## [EXERCISE]
Search the listing below for the line containing "The height and width of the screenshot is (728, 800).". From there through the line containing "Given: Download the PDF file", transcribe every line exactly, both ends included.

## [MATERIAL FOR THE TASK]
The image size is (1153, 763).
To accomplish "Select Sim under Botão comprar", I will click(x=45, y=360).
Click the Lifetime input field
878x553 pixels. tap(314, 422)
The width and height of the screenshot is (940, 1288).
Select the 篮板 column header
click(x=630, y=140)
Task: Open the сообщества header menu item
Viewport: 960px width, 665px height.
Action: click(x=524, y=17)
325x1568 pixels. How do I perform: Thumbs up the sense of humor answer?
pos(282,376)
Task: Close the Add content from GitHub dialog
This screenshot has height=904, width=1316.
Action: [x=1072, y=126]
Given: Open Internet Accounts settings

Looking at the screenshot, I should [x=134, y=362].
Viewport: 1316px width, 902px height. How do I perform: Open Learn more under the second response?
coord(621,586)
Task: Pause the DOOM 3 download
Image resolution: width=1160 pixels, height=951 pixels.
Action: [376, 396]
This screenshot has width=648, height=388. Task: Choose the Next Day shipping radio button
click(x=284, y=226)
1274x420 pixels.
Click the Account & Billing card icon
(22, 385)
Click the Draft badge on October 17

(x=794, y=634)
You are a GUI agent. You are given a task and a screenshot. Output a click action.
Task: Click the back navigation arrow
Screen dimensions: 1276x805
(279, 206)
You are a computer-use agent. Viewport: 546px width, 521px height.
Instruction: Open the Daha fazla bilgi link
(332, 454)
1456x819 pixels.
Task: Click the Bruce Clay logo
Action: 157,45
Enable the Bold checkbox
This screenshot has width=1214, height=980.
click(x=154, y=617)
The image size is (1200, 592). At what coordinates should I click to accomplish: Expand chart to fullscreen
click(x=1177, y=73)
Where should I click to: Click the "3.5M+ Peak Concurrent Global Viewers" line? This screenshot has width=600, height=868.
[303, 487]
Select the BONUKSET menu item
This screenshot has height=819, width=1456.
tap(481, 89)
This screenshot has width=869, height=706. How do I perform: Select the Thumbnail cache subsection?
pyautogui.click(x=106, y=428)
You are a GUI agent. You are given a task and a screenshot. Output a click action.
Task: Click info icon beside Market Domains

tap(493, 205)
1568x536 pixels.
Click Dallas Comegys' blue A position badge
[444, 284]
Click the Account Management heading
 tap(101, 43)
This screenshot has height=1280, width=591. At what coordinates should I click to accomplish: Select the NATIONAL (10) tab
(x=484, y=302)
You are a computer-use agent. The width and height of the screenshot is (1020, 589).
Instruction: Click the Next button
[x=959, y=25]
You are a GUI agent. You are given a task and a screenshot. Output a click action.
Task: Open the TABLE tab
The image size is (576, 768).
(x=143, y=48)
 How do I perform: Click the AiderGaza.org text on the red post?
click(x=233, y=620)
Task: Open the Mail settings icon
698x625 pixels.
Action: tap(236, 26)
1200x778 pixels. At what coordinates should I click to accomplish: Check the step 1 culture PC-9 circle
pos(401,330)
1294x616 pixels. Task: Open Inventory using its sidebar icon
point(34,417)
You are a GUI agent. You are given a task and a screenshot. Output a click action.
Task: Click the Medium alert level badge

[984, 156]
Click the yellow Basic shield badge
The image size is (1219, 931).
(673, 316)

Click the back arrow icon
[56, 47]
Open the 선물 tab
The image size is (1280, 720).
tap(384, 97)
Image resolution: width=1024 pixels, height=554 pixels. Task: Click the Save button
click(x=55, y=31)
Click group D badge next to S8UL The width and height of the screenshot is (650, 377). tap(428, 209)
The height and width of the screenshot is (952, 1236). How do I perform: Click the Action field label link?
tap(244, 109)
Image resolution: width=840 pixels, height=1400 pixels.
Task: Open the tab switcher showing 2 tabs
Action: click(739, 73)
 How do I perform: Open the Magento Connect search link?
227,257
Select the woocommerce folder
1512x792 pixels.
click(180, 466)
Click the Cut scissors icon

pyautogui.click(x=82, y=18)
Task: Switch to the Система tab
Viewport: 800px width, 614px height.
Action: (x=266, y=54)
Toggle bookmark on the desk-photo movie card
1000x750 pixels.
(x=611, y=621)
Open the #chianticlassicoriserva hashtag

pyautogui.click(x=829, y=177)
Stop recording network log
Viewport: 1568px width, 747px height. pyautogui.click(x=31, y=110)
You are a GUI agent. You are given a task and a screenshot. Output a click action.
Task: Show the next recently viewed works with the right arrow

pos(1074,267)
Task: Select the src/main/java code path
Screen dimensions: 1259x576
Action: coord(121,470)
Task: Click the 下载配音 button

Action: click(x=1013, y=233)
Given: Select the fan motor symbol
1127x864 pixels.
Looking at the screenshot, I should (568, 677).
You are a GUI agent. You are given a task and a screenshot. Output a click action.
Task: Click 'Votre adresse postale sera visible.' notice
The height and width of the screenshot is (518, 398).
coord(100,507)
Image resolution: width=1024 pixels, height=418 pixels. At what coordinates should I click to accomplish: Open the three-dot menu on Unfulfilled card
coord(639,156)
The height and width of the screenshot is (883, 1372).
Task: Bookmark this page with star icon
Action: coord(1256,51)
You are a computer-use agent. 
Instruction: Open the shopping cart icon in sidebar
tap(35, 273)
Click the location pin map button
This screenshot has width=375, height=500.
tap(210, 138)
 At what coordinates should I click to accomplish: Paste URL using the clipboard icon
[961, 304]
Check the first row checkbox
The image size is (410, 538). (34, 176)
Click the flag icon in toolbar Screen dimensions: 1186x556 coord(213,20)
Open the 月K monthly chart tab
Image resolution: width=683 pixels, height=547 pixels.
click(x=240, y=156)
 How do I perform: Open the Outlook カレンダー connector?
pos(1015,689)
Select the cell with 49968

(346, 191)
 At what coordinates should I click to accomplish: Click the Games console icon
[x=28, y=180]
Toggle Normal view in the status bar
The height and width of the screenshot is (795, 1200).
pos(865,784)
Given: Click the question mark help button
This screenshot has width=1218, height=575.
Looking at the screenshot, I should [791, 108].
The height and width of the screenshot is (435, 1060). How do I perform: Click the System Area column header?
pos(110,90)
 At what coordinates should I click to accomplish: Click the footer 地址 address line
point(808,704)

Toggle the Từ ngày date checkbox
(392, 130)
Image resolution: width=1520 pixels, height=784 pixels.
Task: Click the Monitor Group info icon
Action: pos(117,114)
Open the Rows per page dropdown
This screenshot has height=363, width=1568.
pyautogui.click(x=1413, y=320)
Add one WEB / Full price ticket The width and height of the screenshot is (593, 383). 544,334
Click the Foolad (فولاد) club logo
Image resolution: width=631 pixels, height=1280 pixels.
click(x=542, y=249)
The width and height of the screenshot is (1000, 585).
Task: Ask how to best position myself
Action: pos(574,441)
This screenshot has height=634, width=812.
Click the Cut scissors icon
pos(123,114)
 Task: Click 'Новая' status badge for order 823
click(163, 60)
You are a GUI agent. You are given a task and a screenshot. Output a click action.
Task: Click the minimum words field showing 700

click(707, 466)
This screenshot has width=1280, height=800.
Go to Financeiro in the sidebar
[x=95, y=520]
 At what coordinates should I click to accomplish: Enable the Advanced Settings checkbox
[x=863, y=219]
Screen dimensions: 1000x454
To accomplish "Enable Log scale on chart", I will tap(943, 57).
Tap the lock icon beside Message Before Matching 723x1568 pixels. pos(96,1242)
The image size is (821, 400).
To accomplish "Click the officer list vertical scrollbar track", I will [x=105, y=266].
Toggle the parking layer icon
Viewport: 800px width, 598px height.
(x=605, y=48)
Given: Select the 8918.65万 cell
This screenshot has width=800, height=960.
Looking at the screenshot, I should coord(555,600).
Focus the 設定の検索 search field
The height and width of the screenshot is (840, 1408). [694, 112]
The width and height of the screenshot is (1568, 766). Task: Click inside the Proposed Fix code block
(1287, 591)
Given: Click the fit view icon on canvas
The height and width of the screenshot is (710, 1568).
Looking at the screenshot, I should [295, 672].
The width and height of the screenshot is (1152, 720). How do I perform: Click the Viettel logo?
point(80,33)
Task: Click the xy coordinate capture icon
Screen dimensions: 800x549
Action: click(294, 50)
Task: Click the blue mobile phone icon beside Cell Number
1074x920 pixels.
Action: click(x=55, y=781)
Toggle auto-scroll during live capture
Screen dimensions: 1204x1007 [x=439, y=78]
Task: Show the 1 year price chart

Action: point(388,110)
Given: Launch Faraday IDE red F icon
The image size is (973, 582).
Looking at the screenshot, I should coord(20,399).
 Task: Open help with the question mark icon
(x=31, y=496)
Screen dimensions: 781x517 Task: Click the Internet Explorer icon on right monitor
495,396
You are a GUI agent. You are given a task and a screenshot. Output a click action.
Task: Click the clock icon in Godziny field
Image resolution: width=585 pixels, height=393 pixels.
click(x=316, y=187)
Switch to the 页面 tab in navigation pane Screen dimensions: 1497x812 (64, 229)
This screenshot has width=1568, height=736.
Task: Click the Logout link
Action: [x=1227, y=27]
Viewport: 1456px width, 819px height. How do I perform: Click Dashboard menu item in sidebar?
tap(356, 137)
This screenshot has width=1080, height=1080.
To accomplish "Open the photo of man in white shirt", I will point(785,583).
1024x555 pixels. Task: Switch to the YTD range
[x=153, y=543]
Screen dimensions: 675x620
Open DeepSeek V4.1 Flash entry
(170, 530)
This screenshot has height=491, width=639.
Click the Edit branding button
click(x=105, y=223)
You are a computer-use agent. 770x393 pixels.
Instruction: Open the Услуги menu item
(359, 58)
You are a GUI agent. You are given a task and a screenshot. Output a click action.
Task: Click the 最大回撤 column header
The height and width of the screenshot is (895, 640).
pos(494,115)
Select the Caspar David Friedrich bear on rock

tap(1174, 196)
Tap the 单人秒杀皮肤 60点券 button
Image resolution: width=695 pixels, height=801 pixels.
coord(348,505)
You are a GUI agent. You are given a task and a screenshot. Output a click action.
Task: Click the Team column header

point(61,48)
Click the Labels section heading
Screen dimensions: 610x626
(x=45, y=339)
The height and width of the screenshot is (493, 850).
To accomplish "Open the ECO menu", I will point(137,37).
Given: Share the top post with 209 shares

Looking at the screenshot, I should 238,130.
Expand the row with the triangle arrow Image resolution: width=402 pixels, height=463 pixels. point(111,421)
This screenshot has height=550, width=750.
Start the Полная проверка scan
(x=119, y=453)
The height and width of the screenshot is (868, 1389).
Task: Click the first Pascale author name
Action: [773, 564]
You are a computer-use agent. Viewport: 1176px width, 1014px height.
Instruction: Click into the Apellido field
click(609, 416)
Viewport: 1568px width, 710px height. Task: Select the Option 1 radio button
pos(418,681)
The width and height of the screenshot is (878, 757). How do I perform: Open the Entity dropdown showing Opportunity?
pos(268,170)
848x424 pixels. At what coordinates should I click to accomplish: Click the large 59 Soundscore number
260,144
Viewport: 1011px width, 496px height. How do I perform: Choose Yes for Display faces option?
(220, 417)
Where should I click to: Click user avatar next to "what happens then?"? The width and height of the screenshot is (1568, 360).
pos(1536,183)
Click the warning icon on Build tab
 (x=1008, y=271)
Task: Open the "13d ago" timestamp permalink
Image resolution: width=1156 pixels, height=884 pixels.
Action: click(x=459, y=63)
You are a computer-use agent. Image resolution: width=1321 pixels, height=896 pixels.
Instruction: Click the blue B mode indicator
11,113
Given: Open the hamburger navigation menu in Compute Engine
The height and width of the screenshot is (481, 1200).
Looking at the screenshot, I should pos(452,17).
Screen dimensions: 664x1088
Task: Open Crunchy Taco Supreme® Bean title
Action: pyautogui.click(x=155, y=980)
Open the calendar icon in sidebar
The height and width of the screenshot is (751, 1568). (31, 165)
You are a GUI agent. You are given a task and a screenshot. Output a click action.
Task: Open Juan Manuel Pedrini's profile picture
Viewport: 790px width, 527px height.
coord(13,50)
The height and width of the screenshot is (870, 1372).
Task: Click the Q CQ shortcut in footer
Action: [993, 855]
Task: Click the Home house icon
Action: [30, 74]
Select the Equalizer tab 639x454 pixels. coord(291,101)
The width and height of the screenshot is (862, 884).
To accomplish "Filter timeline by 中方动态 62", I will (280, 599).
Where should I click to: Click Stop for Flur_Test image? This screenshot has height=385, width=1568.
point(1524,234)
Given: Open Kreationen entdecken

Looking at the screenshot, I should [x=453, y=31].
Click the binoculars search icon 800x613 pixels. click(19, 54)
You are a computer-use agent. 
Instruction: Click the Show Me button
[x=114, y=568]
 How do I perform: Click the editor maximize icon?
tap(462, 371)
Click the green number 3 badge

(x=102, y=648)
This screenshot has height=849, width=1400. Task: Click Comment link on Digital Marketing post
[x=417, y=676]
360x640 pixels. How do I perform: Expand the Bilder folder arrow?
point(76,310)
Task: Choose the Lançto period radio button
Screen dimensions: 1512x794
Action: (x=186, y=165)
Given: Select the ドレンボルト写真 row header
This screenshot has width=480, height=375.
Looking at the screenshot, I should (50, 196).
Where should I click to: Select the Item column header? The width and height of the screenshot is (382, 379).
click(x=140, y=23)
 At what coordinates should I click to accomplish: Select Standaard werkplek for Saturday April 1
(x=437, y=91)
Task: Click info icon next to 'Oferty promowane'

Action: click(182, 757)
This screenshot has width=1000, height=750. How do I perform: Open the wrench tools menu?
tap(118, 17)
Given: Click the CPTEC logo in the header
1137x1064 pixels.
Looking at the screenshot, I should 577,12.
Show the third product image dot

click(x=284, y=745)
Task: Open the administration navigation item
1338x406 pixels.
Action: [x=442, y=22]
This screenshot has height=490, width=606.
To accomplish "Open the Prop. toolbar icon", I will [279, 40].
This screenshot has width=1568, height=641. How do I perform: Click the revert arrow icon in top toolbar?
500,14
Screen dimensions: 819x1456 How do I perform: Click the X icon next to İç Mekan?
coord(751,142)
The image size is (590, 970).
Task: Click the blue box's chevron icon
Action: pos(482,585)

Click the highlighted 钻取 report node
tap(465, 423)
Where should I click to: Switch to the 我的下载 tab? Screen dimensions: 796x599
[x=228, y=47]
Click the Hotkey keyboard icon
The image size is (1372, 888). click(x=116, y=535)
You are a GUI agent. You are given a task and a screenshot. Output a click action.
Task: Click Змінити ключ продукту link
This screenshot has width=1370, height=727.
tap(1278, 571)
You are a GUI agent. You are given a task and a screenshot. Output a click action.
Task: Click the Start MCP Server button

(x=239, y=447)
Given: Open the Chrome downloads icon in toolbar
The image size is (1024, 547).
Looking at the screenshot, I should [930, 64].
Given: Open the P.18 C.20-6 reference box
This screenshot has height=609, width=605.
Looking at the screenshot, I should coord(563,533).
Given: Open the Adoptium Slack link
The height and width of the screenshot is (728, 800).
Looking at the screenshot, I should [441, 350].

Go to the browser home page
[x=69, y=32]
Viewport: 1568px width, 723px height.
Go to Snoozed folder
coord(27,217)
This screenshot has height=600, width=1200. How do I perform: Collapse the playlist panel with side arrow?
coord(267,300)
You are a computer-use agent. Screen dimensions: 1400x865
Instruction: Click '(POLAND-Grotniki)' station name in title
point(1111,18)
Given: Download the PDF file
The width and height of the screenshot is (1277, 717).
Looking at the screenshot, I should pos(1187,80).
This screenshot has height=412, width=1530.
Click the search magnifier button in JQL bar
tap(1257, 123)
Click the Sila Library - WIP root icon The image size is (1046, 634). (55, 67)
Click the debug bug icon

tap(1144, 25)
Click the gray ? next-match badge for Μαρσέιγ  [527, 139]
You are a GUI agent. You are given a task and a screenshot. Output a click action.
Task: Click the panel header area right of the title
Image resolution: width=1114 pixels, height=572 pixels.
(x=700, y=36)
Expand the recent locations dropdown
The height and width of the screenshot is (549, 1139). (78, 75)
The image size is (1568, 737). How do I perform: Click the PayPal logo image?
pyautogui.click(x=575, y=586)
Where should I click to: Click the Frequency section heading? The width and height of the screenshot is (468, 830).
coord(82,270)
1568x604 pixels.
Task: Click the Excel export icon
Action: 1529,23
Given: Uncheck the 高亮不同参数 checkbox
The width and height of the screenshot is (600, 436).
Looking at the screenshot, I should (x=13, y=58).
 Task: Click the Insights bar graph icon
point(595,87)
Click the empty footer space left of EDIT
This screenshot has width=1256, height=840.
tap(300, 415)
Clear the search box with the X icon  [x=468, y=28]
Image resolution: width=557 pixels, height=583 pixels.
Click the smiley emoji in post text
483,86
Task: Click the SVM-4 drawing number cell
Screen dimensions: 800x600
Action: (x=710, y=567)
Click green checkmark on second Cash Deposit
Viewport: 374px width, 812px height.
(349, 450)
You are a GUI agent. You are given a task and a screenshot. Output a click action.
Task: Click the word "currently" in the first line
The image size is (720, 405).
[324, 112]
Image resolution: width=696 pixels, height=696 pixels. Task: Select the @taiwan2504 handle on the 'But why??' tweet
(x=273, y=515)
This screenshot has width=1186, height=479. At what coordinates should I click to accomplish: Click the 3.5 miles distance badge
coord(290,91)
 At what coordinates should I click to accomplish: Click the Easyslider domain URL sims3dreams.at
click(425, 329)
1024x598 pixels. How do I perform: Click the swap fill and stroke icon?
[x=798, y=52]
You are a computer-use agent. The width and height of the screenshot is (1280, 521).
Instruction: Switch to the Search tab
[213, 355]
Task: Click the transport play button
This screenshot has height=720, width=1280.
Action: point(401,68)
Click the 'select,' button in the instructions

## [OUTPUT BELOW]
The height and width of the screenshot is (728, 800).
Looking at the screenshot, I should [441, 350].

Go to the browser home page
[x=69, y=32]
Viewport: 1568px width, 723px height.
Go to Snoozed folder
coord(27,217)
This screenshot has height=600, width=1200. How do I perform: Collapse the playlist panel with side arrow?
coord(267,300)
You are a computer-use agent. Screen dimensions: 1400x865
Instruction: Click '(POLAND-Grotniki)' station name in title
point(1111,18)
Given: Download the PDF file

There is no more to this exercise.